§ **What the task asks**
Beginning with the line where "Instruction: Navigate to" appears, restate each line word for word until the data ends. Pictures do not go in.

§ **Entries supplied**
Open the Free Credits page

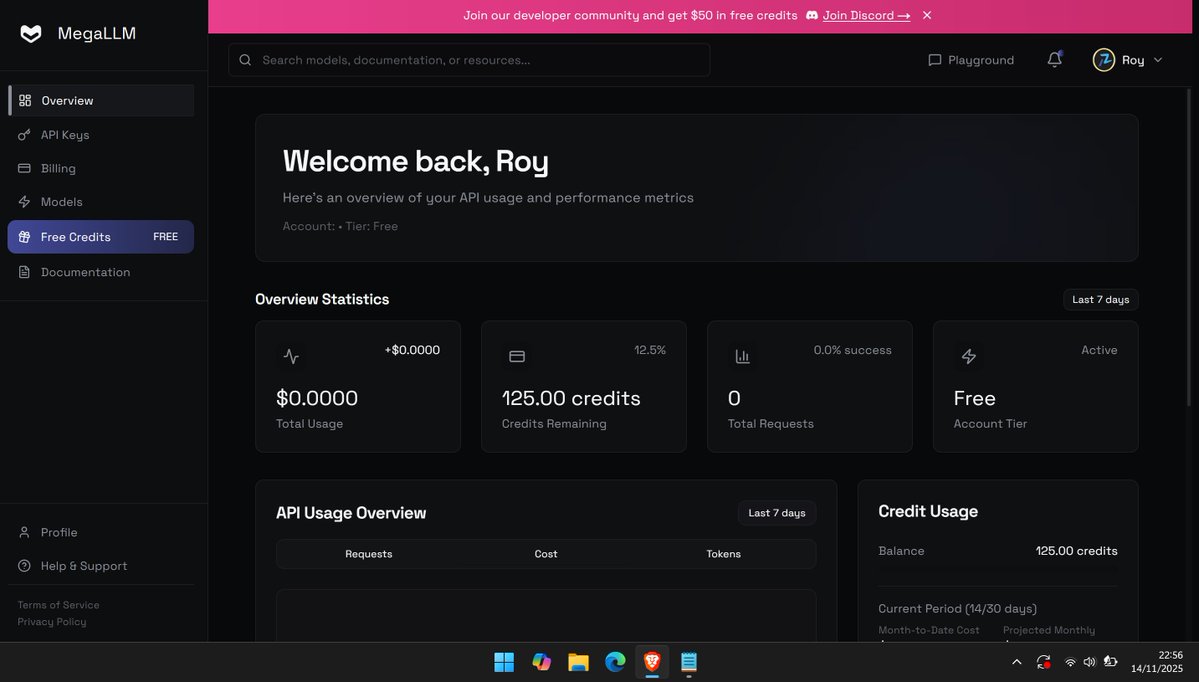point(75,236)
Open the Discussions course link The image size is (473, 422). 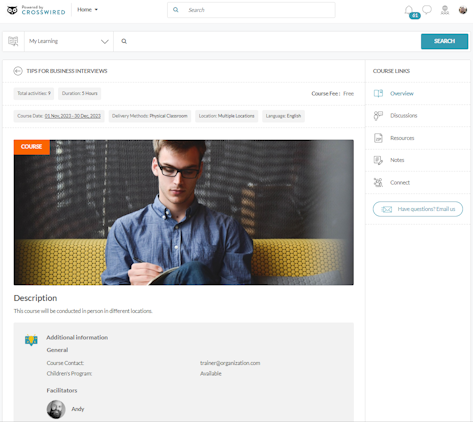point(404,116)
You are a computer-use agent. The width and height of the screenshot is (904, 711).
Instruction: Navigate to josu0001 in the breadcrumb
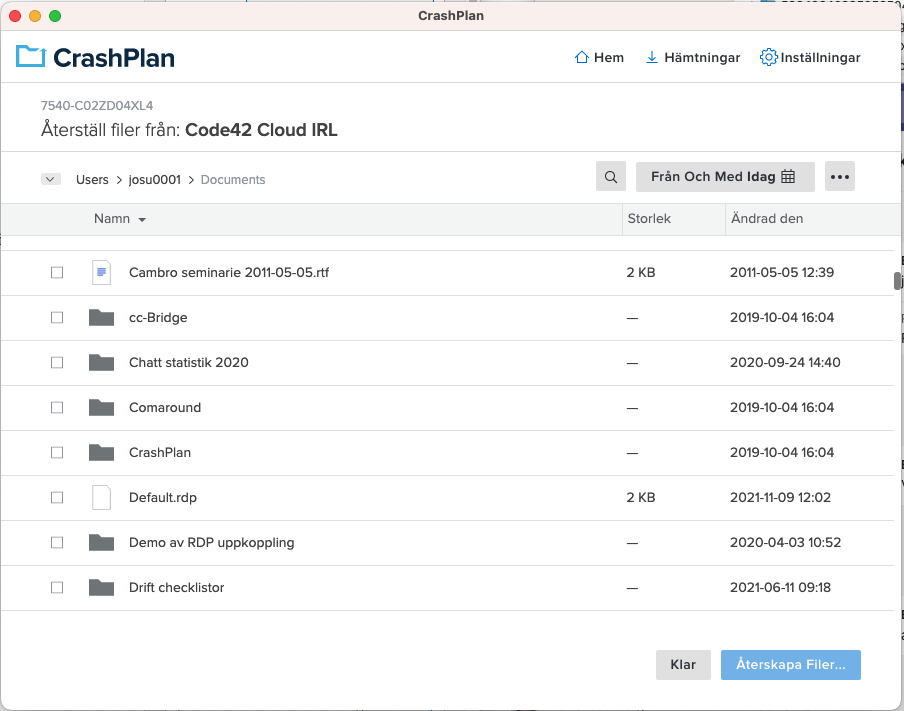tap(155, 179)
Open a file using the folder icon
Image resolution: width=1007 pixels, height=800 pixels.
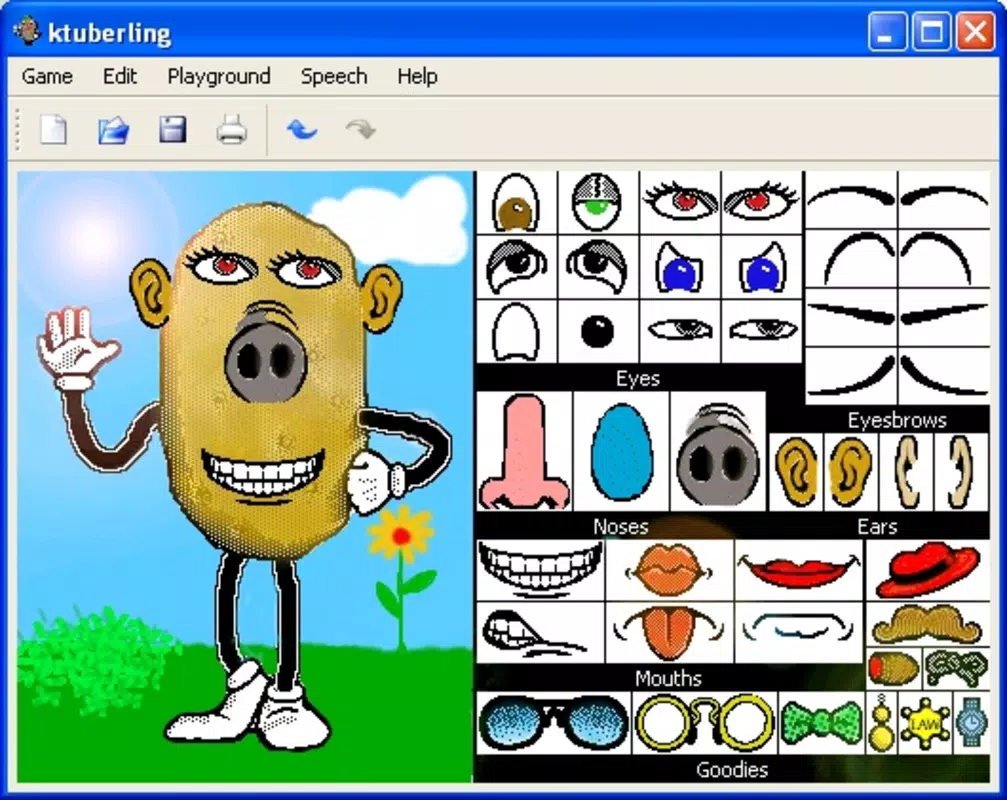coord(114,130)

§ **Expected answer**
Instruction: Navigate to josu0001 in the breadcrumb
tap(155, 179)
Open a file using the folder icon
Image resolution: width=1007 pixels, height=800 pixels.
coord(114,130)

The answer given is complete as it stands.